Reading Digest, August #23

Daniel Chen
Journey Into AI with Aili
9 min readSep 2, 2024

--

Hey there, my amazing readers! I hope you’re ready for another exciting edition of my daily reading digest. If you’re new here, get ready for a wild ride through the fascinating world of online content. And if you’re a regular, thank you for your continued support — it means the world to me!

Today’s digest is a true buffet of captivating topics, ranging from the first MLPerf benchmarks for Nvidia Blackwell, AMD, Google, and Untether AI to the rise and fall of OpenSea. We’ll explore how to use AI for technical SEO, straight from HubSpot’s tech SEO team, and dive into value innovation and how to win in crowded markets by ignoring competitors.

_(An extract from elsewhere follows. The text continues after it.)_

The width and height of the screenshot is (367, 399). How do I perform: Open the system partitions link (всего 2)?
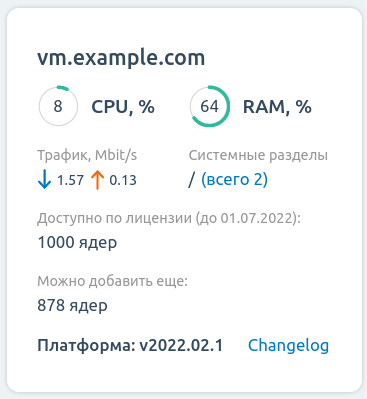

But that’s not all — we’ve got some intriguing pieces on the latest developments in AI and tech. From Cartesia to unifying AI and databases with TAG, and generative verifiers using reward modeling as next-token prediction, this digest has something for everyone. We’ll even explore how Amazon is using my grocery purchases to sell me prescription drugs and welcome you to the era of the gritty startup.

For the tech enthusiasts among us, we’ve got articles on how all your work could be gone and how using the one-word AI prompt “RUMINATE” can induce deeper reasoning and more accurate output from ChatGPT. We’ll also take a closer look at whether models can learn from each other in a machine learning Möbius and whether Japan will allow Circle-K to acquire 7-Eleven.

But that’s just the tip of the iceberg, my friends. From generative AI’s fatal flaw to a thorough analysis of OpenAI’s new leaked strategy, and the importance of having hard conversations as good parents, this digest covers a wide range of topics that are sure to pique your interest. We’ll even explore how major sites are saying no to Apple’s AI scraping and dive into UnifiedMLLM, which enables unified representation for multi-modal multi-tasks with large language models.

So, grab your favorite beverage, get comfortable, and join me on this thrilling journey through the world of online content. I can’t wait to hear your thoughts and reactions in the comments below!

Happy reading, my incredible friends!

UnifiedMLLM: Enabling Unified Representation for Multi-modal Multi-tasks With Large Language Model

The paper proposes UnifiedMLLM, a comprehensive multi-modal large language model (MLLM) that can handle various multi-modal tasks using a unified representation. The key aspects are:

  • Unified Representation: The model generates task tokens and grounding tokens to represent different tasks and regions, enabling seamless integration of multiple tasks.
  • Task Router and Expert Integration: The task tokens and grounding tokens are used to activate corresponding expert models to execute the specified tasks.
  • Dataset Construction: The authors construct task-specific datasets and a 100k multi-task dataset with complex scenarios to train the model.
  • Three-stage Training Strategy: The model is trained in three stages — modality-perception pretraining, task adaptation tuning, and multi-task LoRAMoE tuning to improve its reasoning and task processing capabilities.

The experiments demonstrate the model’s impressive performance across a wide range of multi-modal tasks, including referring segmentation, reasoning editing, layout-based image generation, and multi-modality generation.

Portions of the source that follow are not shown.